We have Free Will, we most definitely do. Doesn't mean it's all it's cracked up to be. You could use your Free Will to be a serial rapist or murderer. Heck, you're already a massive piece of shit (not YOU just hypothetically this person,) why not both? Could use it to abduct children and kill them too. Happens every day.
I believe in Free Will and Determinism. If the Universe were nothing calculated clockwork we would be automatons. We aren't. We have imaginations and we can think for ourselves. On the other hand if there were nothing but Free Will the Universe would be total chaos. No parables or apexes in our "graph" of choices, just random, nonsensical choices that made no sense and had zero affect on the Universe because everyone would be making decisions with no sense of responsibility.
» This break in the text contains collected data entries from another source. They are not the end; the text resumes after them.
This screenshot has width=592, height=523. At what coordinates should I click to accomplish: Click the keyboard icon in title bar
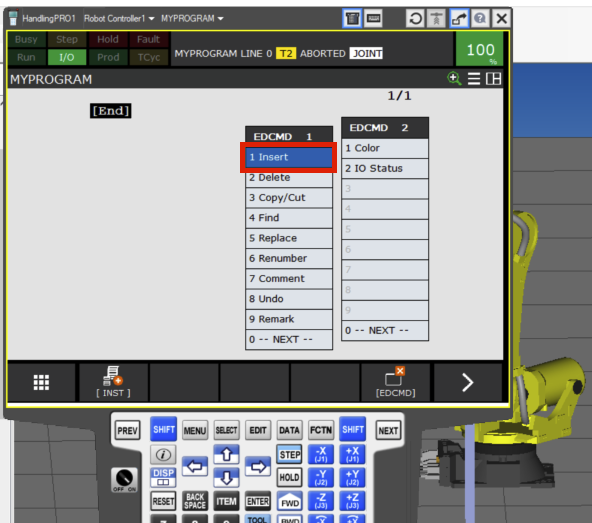(373, 18)
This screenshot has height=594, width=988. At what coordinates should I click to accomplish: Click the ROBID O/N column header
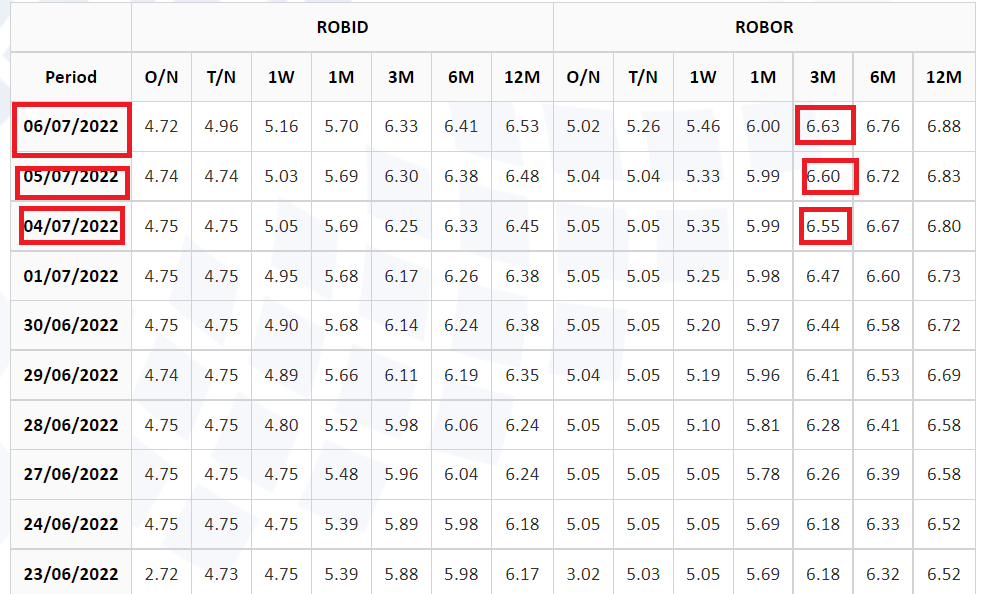pyautogui.click(x=161, y=77)
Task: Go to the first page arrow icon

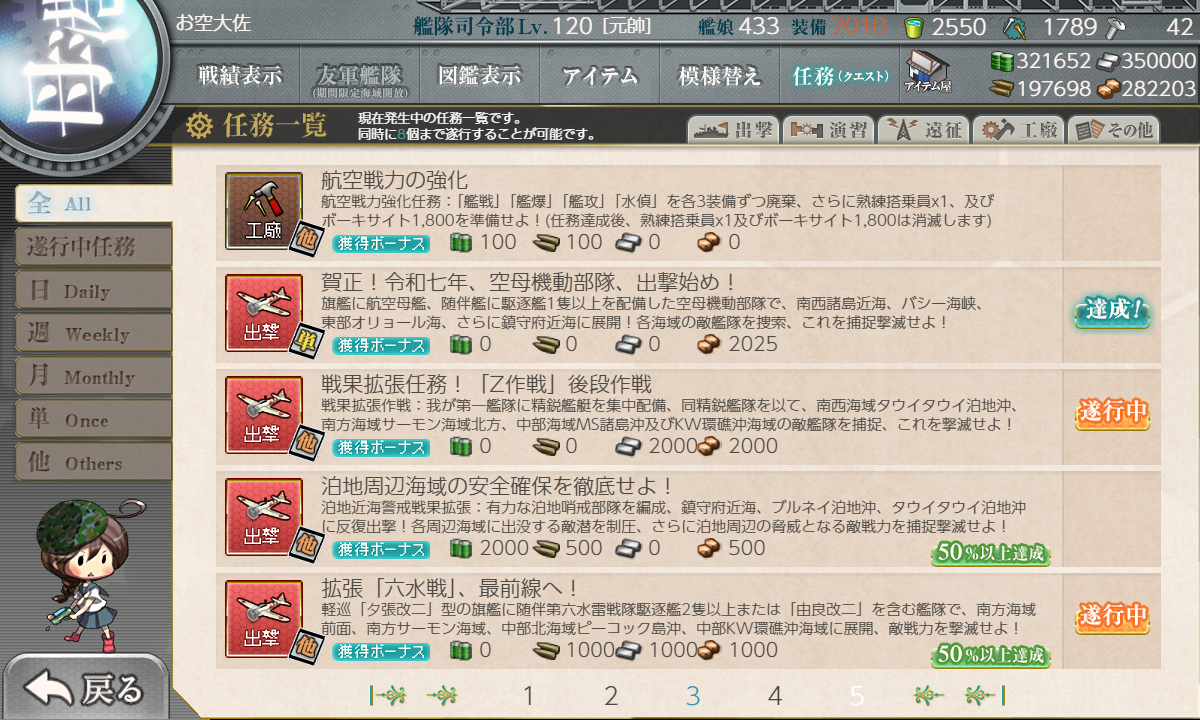Action: [x=386, y=695]
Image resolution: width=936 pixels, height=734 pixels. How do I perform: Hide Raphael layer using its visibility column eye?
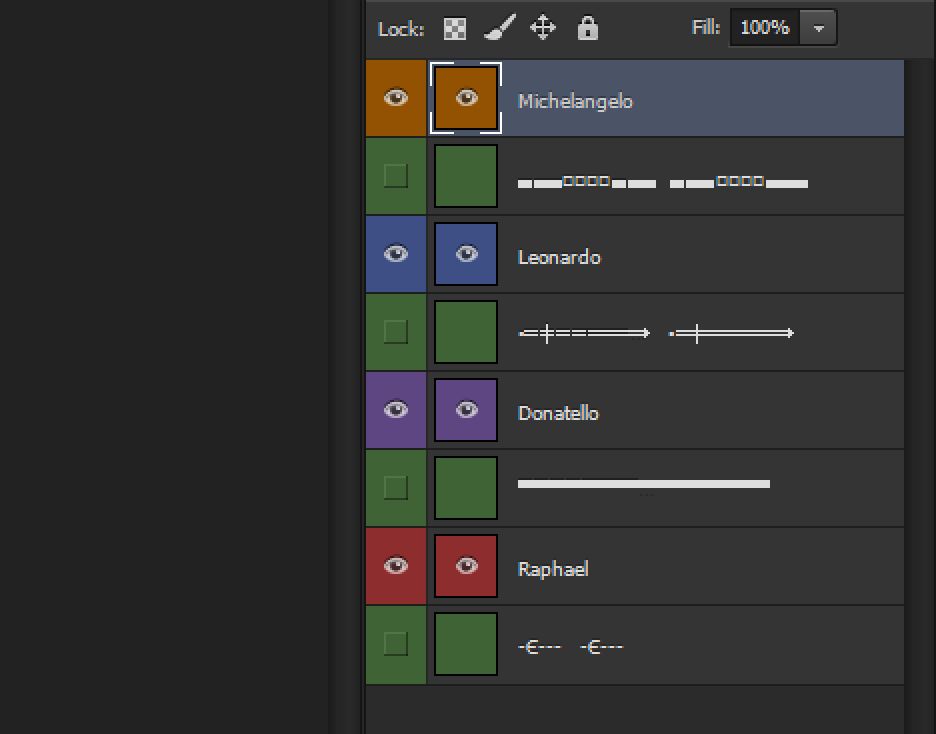396,566
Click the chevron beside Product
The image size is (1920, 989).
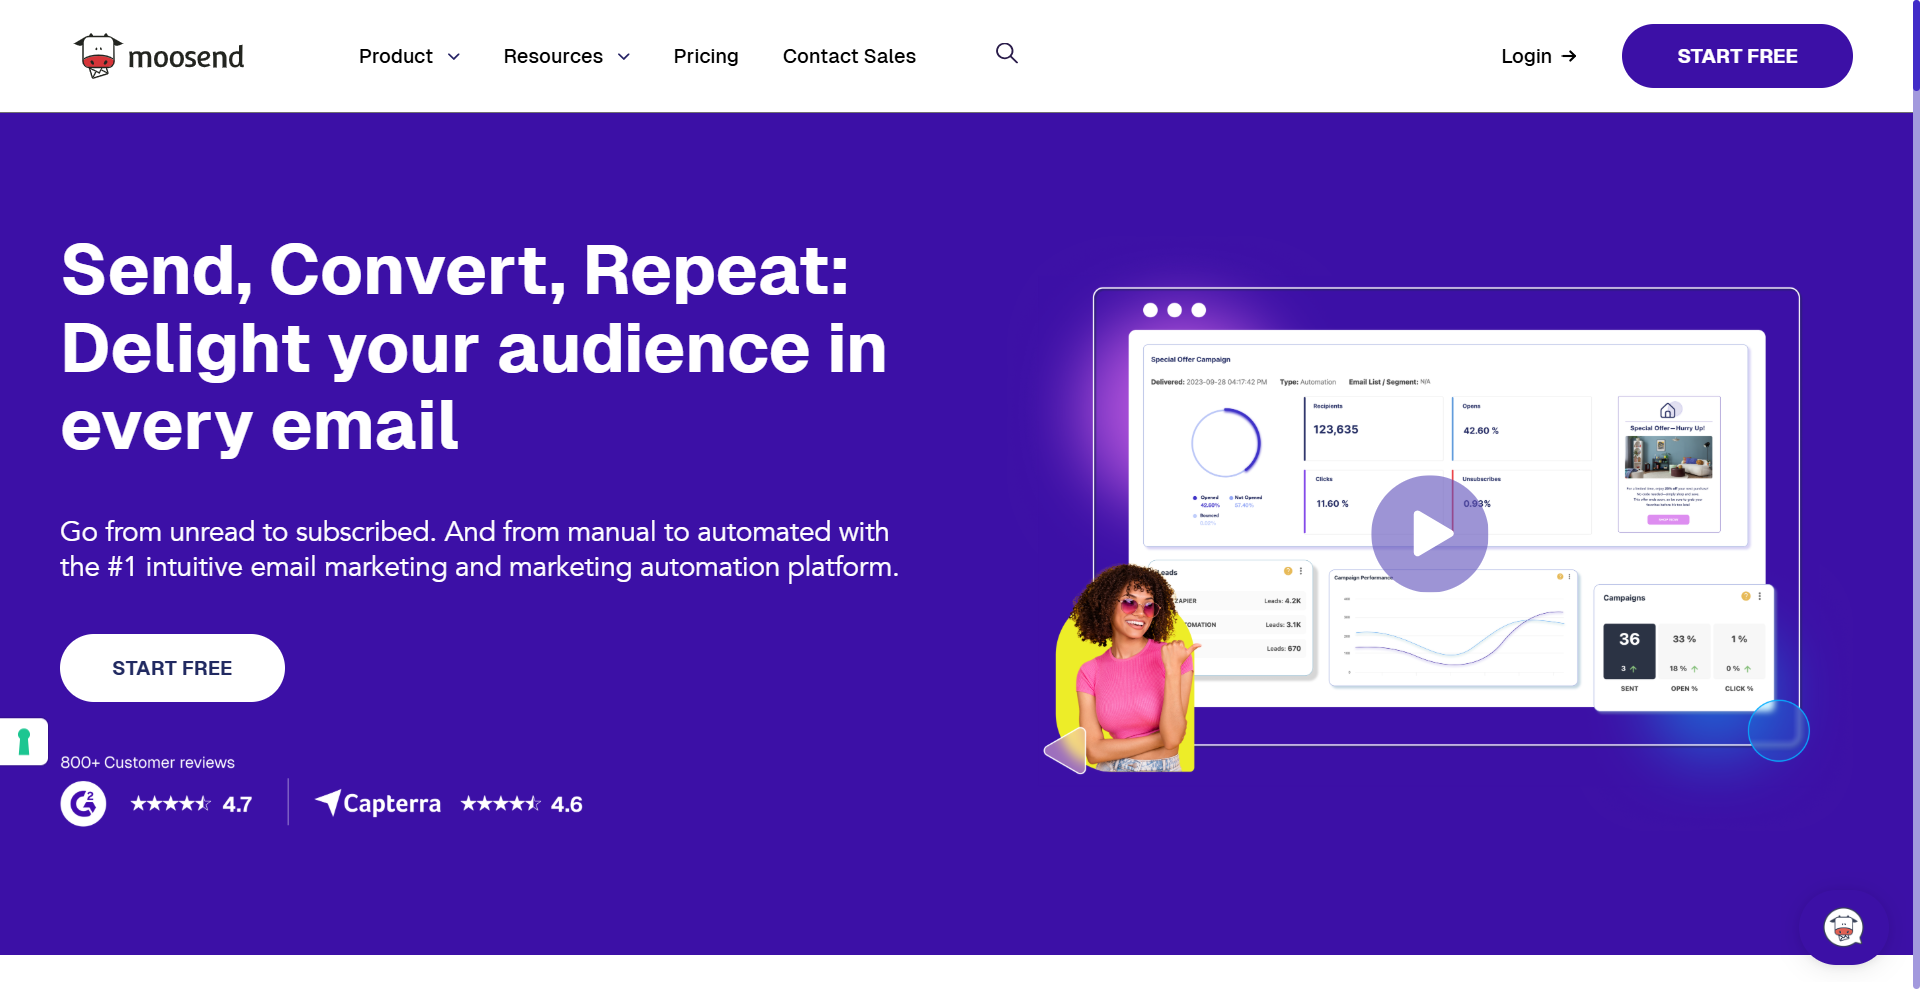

-------------------- "I found it is the small everyday deeds of ordinary folk that keep the darkness at bay… small acts of kindness and love.” - Gandalf The Grey. "It is the mark of an educated mind to entertain a thought without accepting it." - Aristotle "I like to think of Jesus like with giant eagle's wings, and singin' lead vocals for Lynyrd Skynyrd with like an angel band and I'm in the front row and I'm HAMMERED DRUNK!" - Cal Naughton Jr. AKA The Magic Man. Abracadabra homes! "Each tear is a drop of poison released." - Anonymous "Could it be you're afraid of what your friends might say if they knew you believe in God above? They should realize before they criticize that God is the only way to Love."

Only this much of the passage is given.